— WHAT THE TASK REQUIRES —
Please copy the listing from the line with "This screenshot has height=812, width=1512." through the end, switching "Refresh" to "Reload" and keeping everything else the same. Leave the pictures out of your answer.
start
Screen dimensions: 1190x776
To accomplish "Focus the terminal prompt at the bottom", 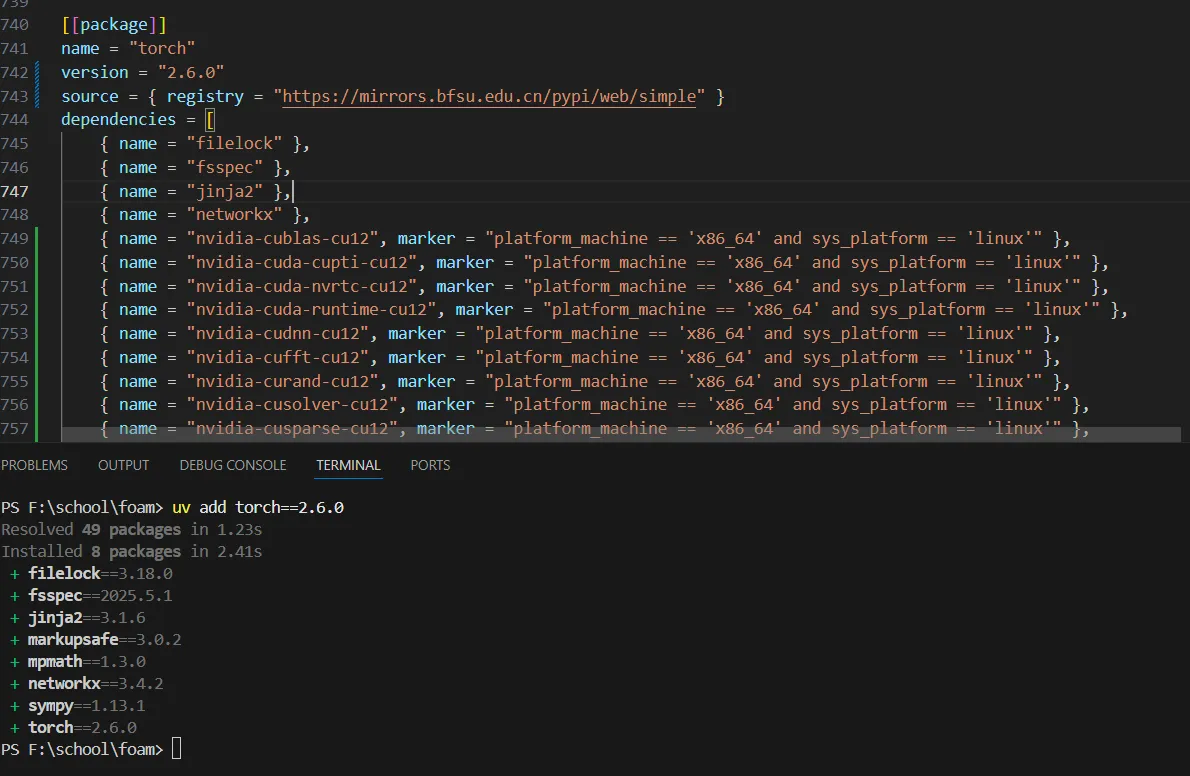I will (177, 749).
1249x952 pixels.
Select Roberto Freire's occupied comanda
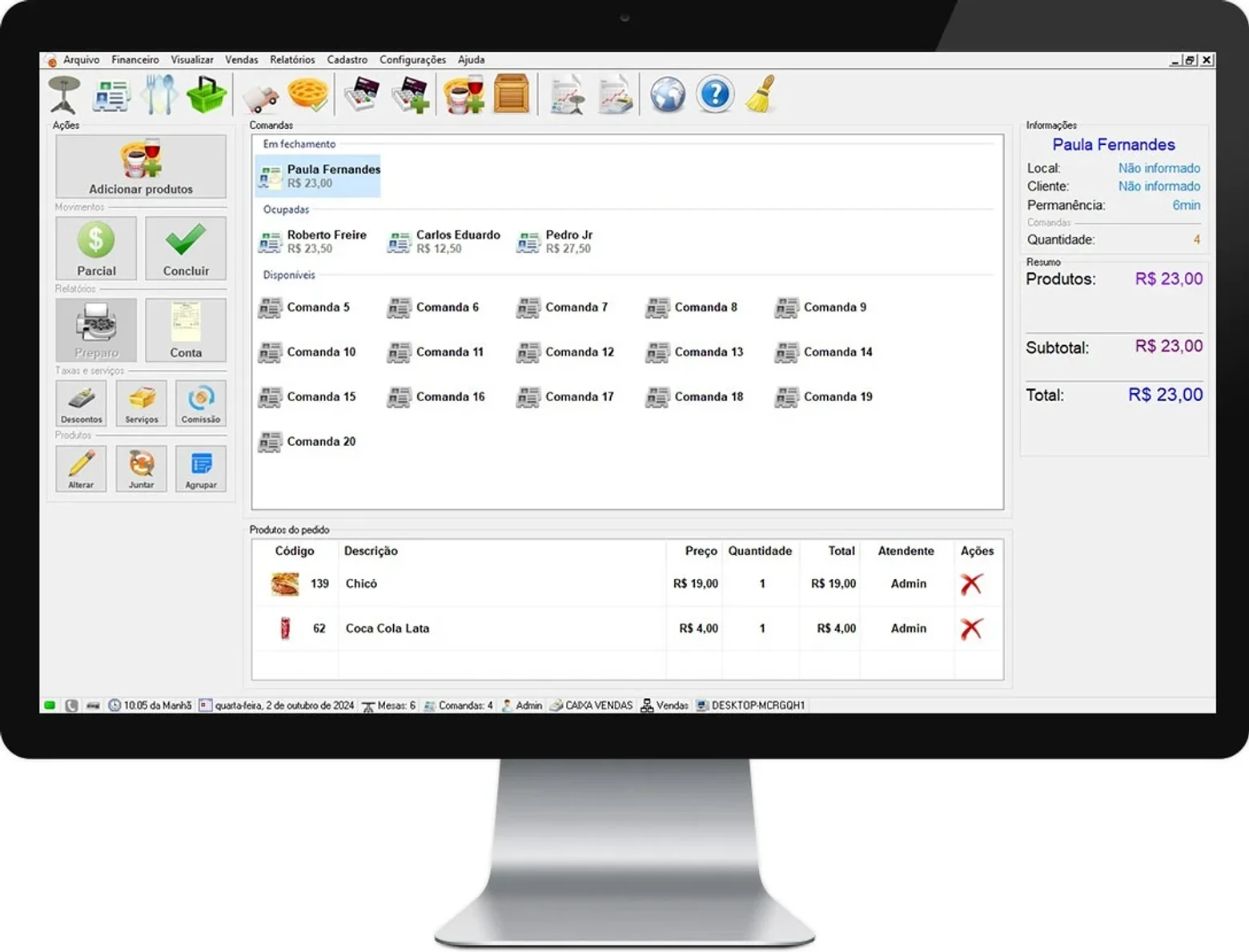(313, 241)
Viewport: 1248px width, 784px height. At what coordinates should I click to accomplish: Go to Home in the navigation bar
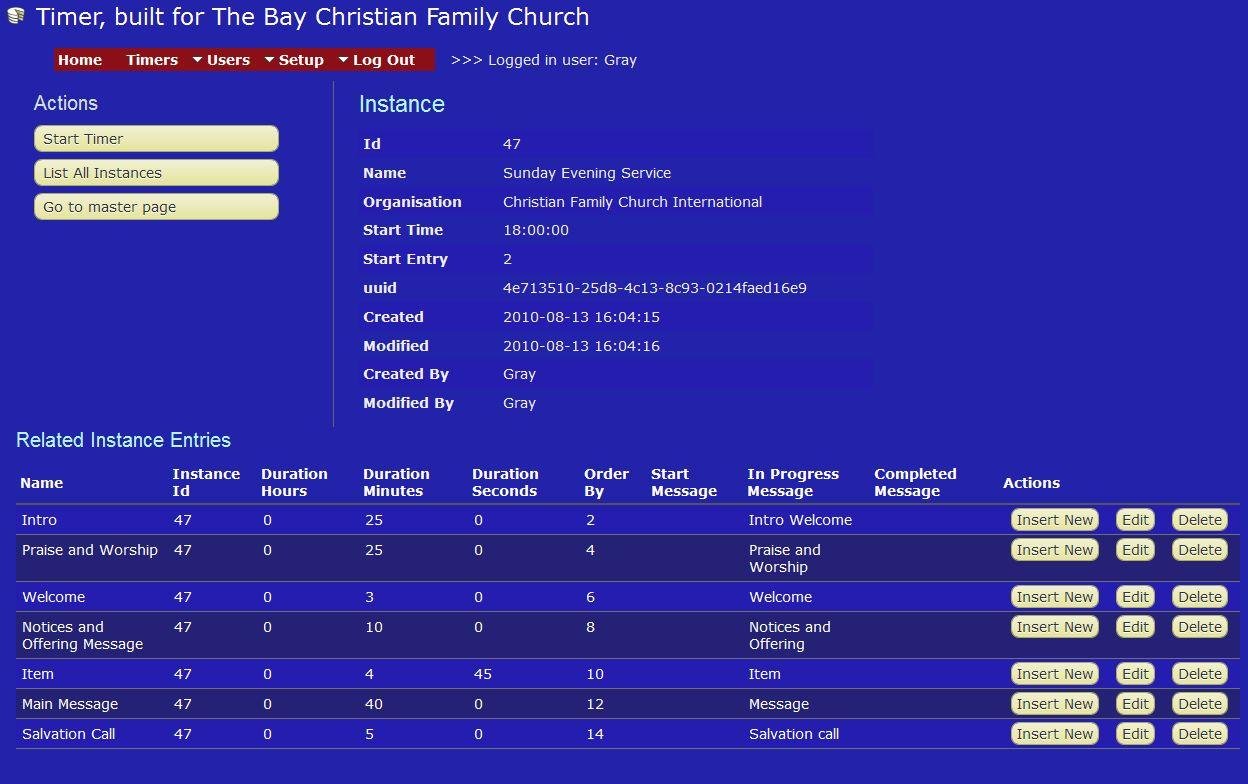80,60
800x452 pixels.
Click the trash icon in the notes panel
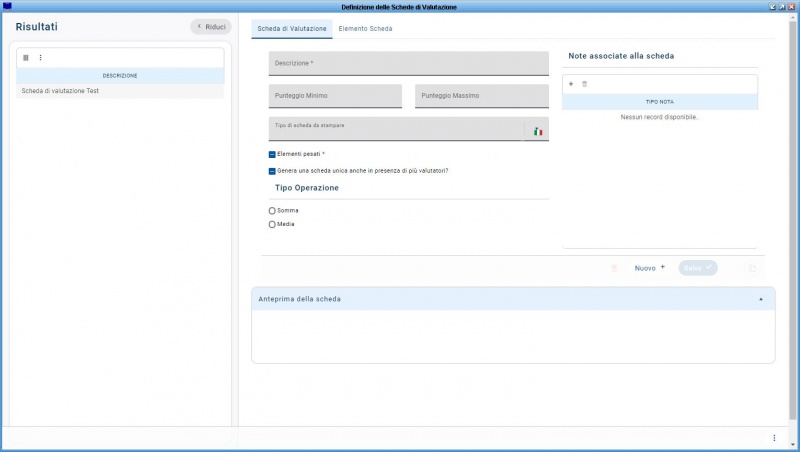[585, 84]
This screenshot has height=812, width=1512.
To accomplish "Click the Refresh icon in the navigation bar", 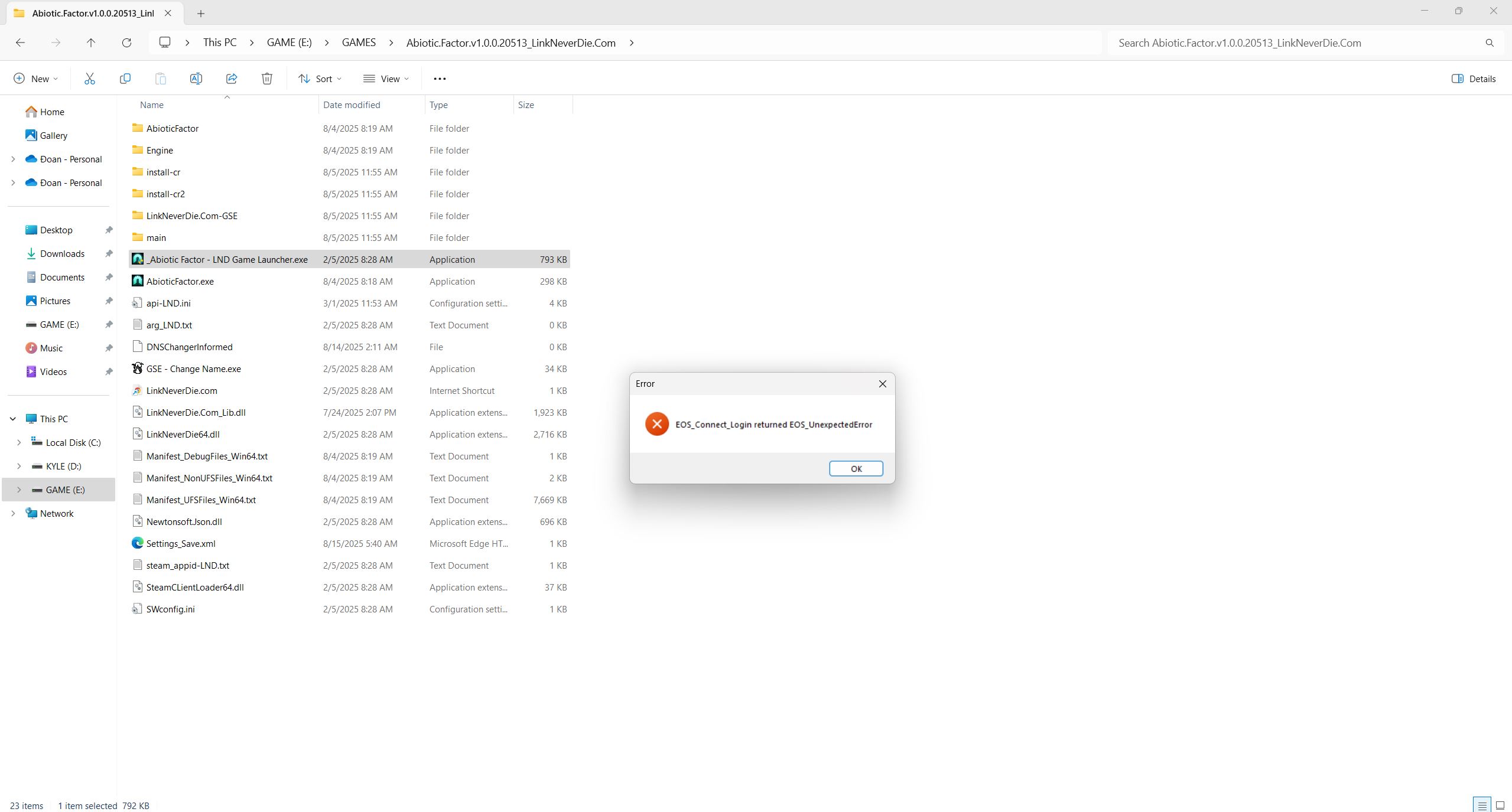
end
— SOLVED EXERCISE —
This screenshot has height=812, width=1512.
To accomplish "Click the Reload icon in the navigation bar", 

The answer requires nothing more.